> To do: From the entries that follow, copy exactly the lines beginning at the line holding "You are a computer-use" and continuing through the line holding "Instruction: Click the".

> Material for this task:
###

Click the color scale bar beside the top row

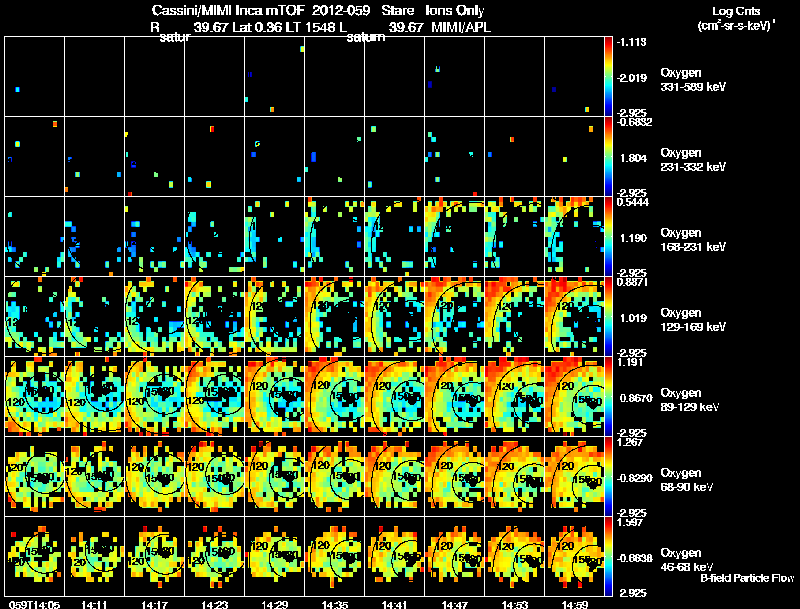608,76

###

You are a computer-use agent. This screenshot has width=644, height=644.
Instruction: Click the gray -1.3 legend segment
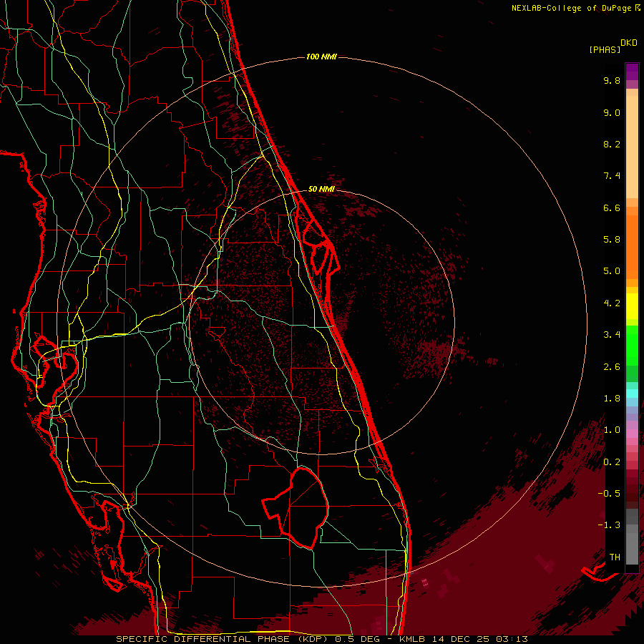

###

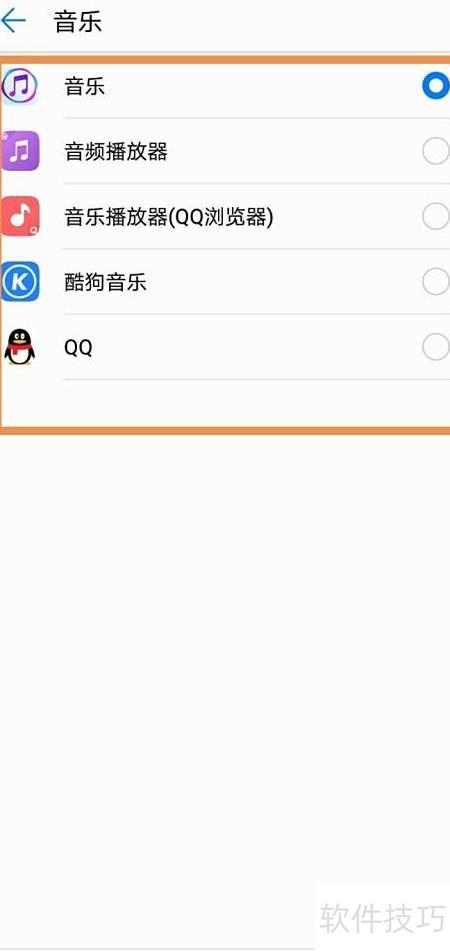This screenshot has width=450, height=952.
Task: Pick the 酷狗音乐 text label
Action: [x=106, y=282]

###

> Answer box:
You are a computer-use agent. This screenshot has width=644, height=644.
Instruction: Click the gray -1.3 legend segment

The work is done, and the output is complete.